**ACTION ITEM:** Lines from the line with "Music Marketing (113, 1673)" to the line with "Music Business (108, 1645)" in the entries below, and only those, must be output exactly, with both ends included.

**INPUT DATA:**
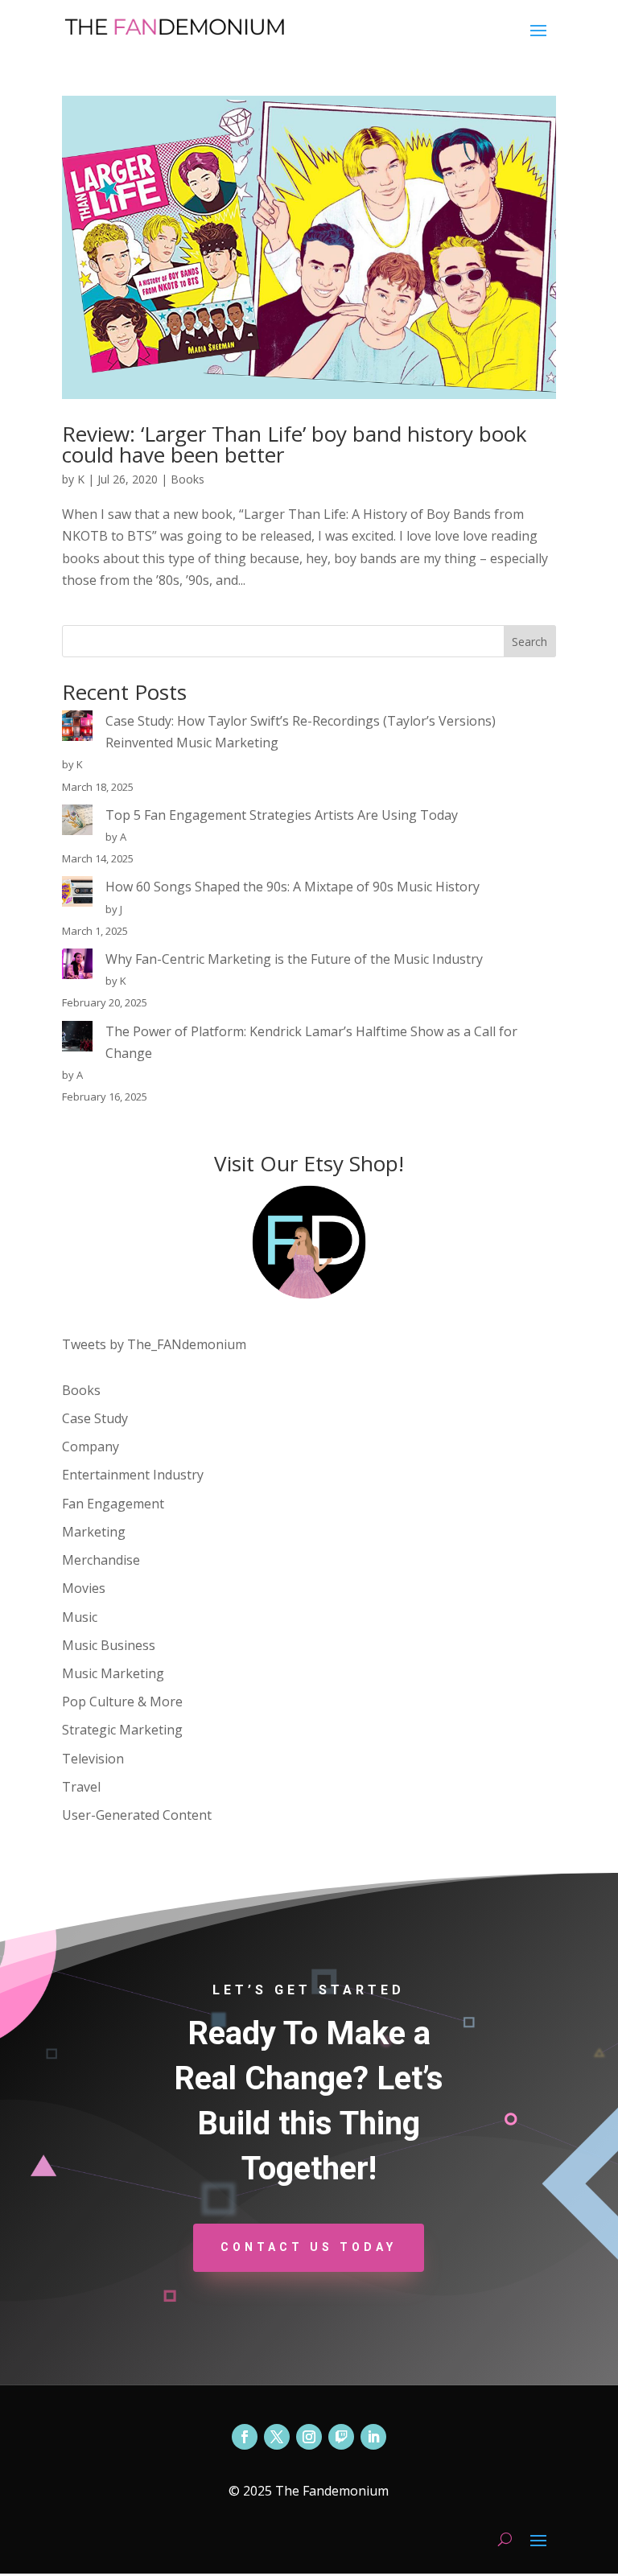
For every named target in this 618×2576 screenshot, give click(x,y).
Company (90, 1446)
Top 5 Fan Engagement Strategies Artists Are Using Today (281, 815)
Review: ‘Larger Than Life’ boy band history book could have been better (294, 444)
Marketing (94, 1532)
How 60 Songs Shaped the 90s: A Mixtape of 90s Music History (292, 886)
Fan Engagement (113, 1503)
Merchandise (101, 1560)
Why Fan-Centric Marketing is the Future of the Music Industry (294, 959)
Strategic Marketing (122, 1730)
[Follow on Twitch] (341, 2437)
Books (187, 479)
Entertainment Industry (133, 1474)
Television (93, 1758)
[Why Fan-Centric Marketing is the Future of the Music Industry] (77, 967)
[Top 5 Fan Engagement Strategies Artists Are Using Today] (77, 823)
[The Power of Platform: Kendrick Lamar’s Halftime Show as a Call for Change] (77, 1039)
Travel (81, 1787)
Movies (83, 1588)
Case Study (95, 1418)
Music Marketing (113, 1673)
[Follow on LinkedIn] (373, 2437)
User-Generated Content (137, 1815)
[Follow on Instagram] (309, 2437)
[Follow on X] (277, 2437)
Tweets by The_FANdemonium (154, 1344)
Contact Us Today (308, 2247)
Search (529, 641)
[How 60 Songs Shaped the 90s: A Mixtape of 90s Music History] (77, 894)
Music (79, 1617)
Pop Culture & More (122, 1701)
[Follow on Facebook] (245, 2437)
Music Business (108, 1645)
* * *
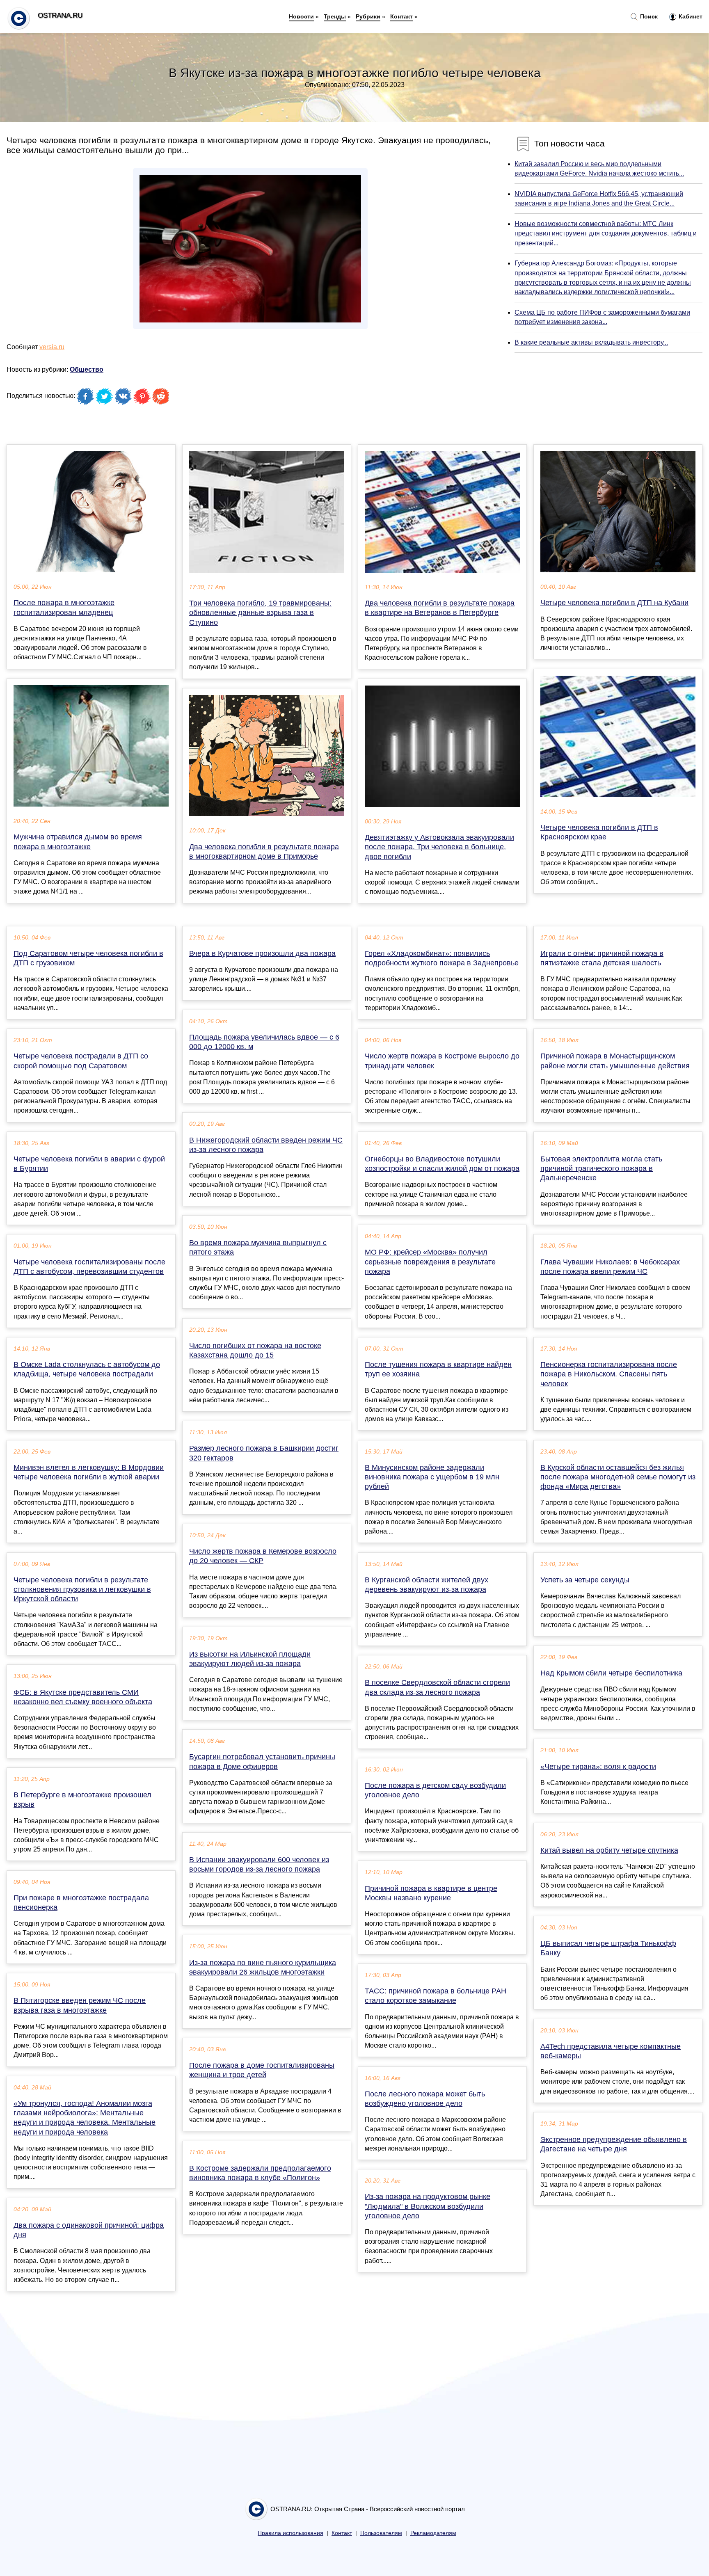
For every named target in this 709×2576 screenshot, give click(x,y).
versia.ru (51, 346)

**WRITTEN SOLUTION:**
Music Marketing (113, 1673)
[Follow on LinkedIn] (373, 2437)
User-Generated Content (137, 1815)
[Follow on Instagram] (309, 2437)
[Follow on X] (277, 2437)
Tweets by The_FANdemonium (154, 1344)
Contact Us Today (308, 2247)
Search (529, 641)
[How 60 Songs Shaped the 90s: A Mixtape of 90s Music History] (77, 894)
Music (79, 1617)
Pop Culture & More (122, 1701)
[Follow on Facebook] (245, 2437)
Music Business (108, 1645)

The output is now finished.